- [AIM OF THE TASK]: Copy out every one of the following items word for word, keeping each line unchanged.

- [SUPPLIED ENTRIES]:
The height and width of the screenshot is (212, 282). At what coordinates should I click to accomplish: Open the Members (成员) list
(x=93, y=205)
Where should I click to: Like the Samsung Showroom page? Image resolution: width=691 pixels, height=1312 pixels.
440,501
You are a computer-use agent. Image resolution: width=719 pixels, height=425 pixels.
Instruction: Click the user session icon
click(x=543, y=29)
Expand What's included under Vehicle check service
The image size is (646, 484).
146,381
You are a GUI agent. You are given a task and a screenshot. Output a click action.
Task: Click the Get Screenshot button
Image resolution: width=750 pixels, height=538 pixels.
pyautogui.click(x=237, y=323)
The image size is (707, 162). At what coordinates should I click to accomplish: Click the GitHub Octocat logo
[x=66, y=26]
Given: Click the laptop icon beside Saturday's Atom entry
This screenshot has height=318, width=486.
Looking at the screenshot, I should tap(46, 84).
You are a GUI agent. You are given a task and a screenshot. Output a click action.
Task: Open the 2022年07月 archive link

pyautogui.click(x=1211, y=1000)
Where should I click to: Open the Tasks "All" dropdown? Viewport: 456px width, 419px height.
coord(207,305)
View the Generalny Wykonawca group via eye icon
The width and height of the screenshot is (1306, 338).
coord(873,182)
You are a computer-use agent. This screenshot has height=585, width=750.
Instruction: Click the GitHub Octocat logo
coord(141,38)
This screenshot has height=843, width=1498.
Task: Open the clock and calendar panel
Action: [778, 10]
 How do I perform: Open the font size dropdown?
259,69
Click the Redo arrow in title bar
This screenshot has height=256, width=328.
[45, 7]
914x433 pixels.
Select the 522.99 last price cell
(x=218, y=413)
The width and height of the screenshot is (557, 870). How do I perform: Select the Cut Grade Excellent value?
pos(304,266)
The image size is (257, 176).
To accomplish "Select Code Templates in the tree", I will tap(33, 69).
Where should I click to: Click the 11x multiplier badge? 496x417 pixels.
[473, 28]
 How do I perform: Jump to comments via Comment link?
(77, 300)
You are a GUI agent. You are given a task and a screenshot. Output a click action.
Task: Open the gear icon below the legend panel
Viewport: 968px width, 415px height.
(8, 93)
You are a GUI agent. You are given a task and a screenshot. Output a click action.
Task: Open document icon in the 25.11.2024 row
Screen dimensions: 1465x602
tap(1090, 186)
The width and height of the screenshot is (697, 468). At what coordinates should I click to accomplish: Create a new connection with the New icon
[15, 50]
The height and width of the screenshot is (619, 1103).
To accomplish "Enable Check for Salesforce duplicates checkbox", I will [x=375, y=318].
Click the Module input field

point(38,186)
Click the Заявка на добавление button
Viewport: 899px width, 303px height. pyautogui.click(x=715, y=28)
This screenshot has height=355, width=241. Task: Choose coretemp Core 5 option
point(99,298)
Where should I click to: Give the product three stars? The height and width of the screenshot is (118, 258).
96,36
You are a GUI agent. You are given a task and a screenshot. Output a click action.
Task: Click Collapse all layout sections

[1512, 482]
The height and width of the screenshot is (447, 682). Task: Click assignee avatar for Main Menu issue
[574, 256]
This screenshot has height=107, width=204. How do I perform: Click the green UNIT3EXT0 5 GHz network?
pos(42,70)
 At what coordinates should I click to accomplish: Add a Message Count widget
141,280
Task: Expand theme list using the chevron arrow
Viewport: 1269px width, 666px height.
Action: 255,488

- [RESULT OF THIS TASK]:
The height and width of the screenshot is (212, 282). At what coordinates should I click to accomplish: Open the Members (成员) list
(x=93, y=205)
Where should I click to: Like the Samsung Showroom page? Image resolution: width=691 pixels, height=1312 pixels.
440,501
You are a computer-use agent. Image resolution: width=719 pixels, height=425 pixels.
Instruction: Click the user session icon
click(x=543, y=29)
Expand What's included under Vehicle check service
The image size is (646, 484).
146,381
You are a GUI agent. You are given a task and a screenshot. Output a click action.
Task: Click the Get Screenshot button
Image resolution: width=750 pixels, height=538 pixels.
pyautogui.click(x=237, y=323)
The image size is (707, 162). At what coordinates should I click to accomplish: Click the GitHub Octocat logo
[x=66, y=26]
Given: Click the laptop icon beside Saturday's Atom entry
This screenshot has height=318, width=486.
Looking at the screenshot, I should tap(46, 84).
You are a GUI agent. You are given a task and a screenshot. Output a click action.
Task: Open the 2022年07月 archive link

pyautogui.click(x=1211, y=1000)
Where should I click to: Open the Tasks "All" dropdown? Viewport: 456px width, 419px height.
coord(207,305)
View the Generalny Wykonawca group via eye icon
The width and height of the screenshot is (1306, 338).
coord(873,182)
You are a computer-use agent. This screenshot has height=585, width=750.
Instruction: Click the GitHub Octocat logo
coord(141,38)
This screenshot has height=843, width=1498.
Task: Open the clock and calendar panel
Action: [778, 10]
 How do I perform: Open the font size dropdown?
259,69
Click the Redo arrow in title bar
This screenshot has height=256, width=328.
[45, 7]
914x433 pixels.
Select the 522.99 last price cell
(x=218, y=413)
The width and height of the screenshot is (557, 870). How do I perform: Select the Cut Grade Excellent value?
pos(304,266)
The image size is (257, 176).
To accomplish "Select Code Templates in the tree", I will tap(33, 69).
Where should I click to: Click the 11x multiplier badge? 496x417 pixels.
[473, 28]
 How do I perform: Jump to comments via Comment link?
(77, 300)
You are a GUI agent. You are given a task and a screenshot. Output a click action.
Task: Open the gear icon below the legend panel
Viewport: 968px width, 415px height.
(8, 93)
You are a GUI agent. You are given a task and a screenshot. Output a click action.
Task: Open document icon in the 25.11.2024 row
Screen dimensions: 1465x602
tap(1090, 186)
The width and height of the screenshot is (697, 468). At what coordinates should I click to accomplish: Create a new connection with the New icon
[15, 50]
The height and width of the screenshot is (619, 1103).
To accomplish "Enable Check for Salesforce duplicates checkbox", I will [x=375, y=318].
Click the Module input field

point(38,186)
Click the Заявка на добавление button
Viewport: 899px width, 303px height. pyautogui.click(x=715, y=28)
This screenshot has height=355, width=241. Task: Choose coretemp Core 5 option
point(99,298)
Where should I click to: Give the product three stars? The height and width of the screenshot is (118, 258).
96,36
You are a GUI agent. You are given a task and a screenshot. Output a click action.
Task: Click Collapse all layout sections

[1512, 482]
The height and width of the screenshot is (447, 682). Task: Click assignee avatar for Main Menu issue
[574, 256]
This screenshot has height=107, width=204. How do I perform: Click the green UNIT3EXT0 5 GHz network?
pos(42,70)
 At what coordinates should I click to accomplish: Add a Message Count widget
141,280
Task: Expand theme list using the chevron arrow
Viewport: 1269px width, 666px height.
Action: 255,488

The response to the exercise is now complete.